▶ **WORK TO COMPLETE**: Set every record down again exactly. Do not carry over the pictures.

[Pixel coordinate grounding data]

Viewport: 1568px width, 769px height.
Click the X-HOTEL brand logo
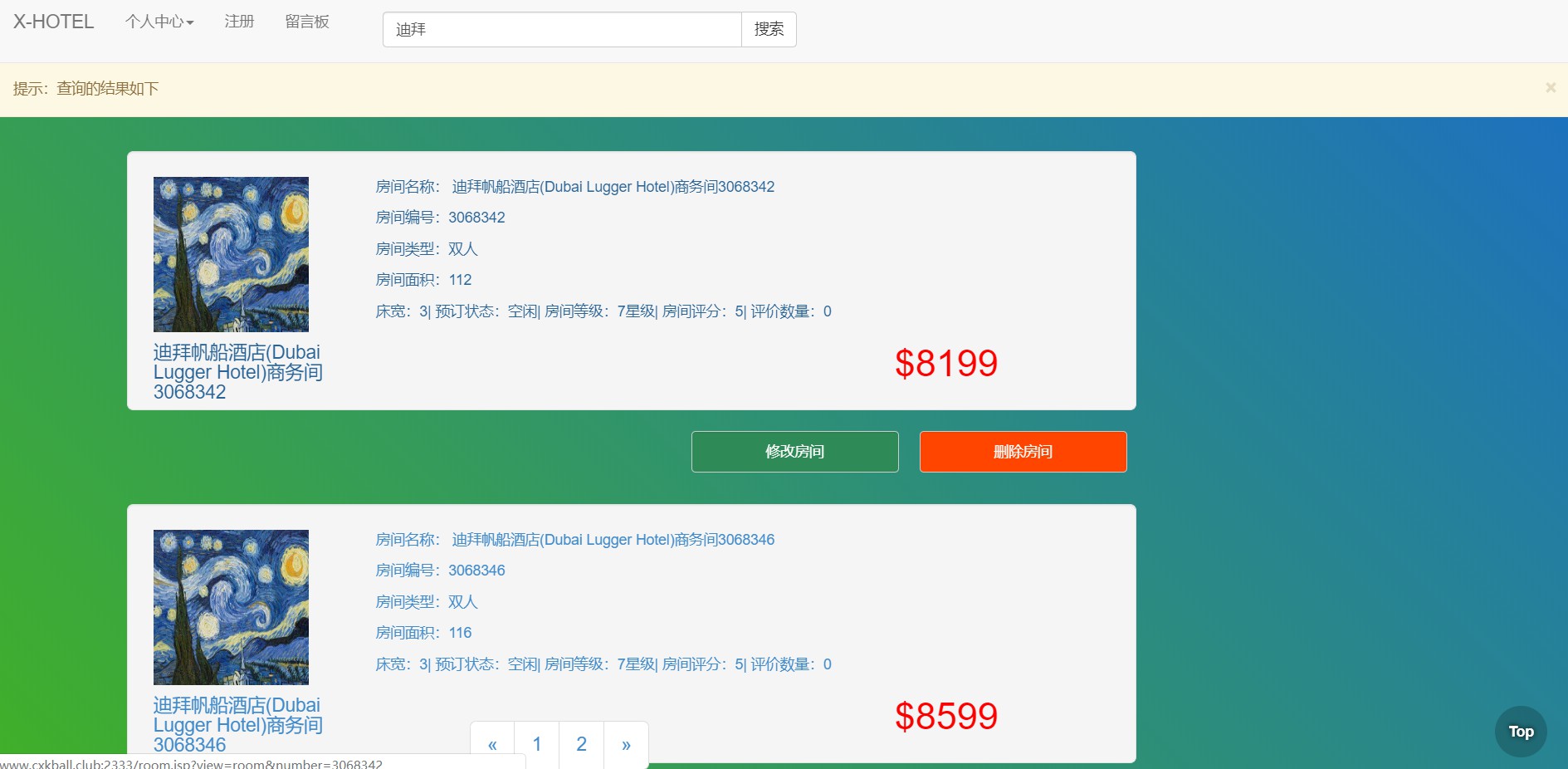tap(53, 22)
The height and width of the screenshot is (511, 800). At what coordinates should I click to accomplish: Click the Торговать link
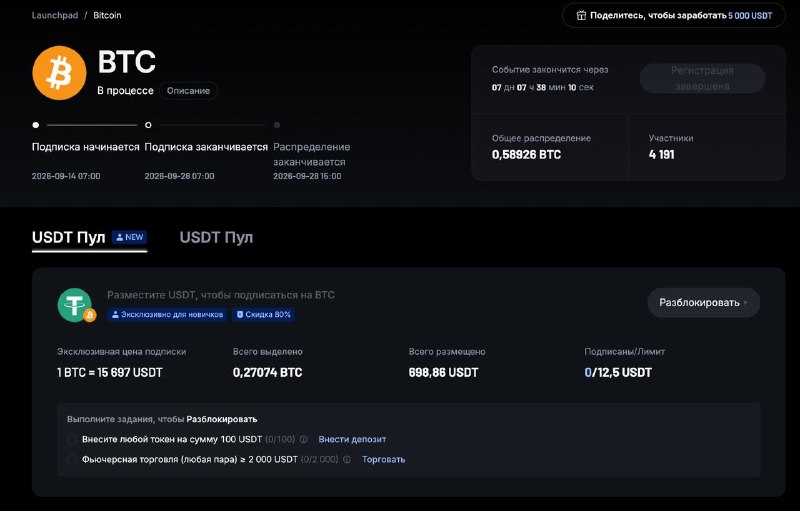pos(384,459)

▶ **TASK SOLUTION**:
Viewport: 1568px width, 769px height.
Click the X-HOTEL brand logo
tap(53, 22)
The height and width of the screenshot is (511, 800). At what coordinates should I click to accomplish: Click the Торговать link
pos(384,459)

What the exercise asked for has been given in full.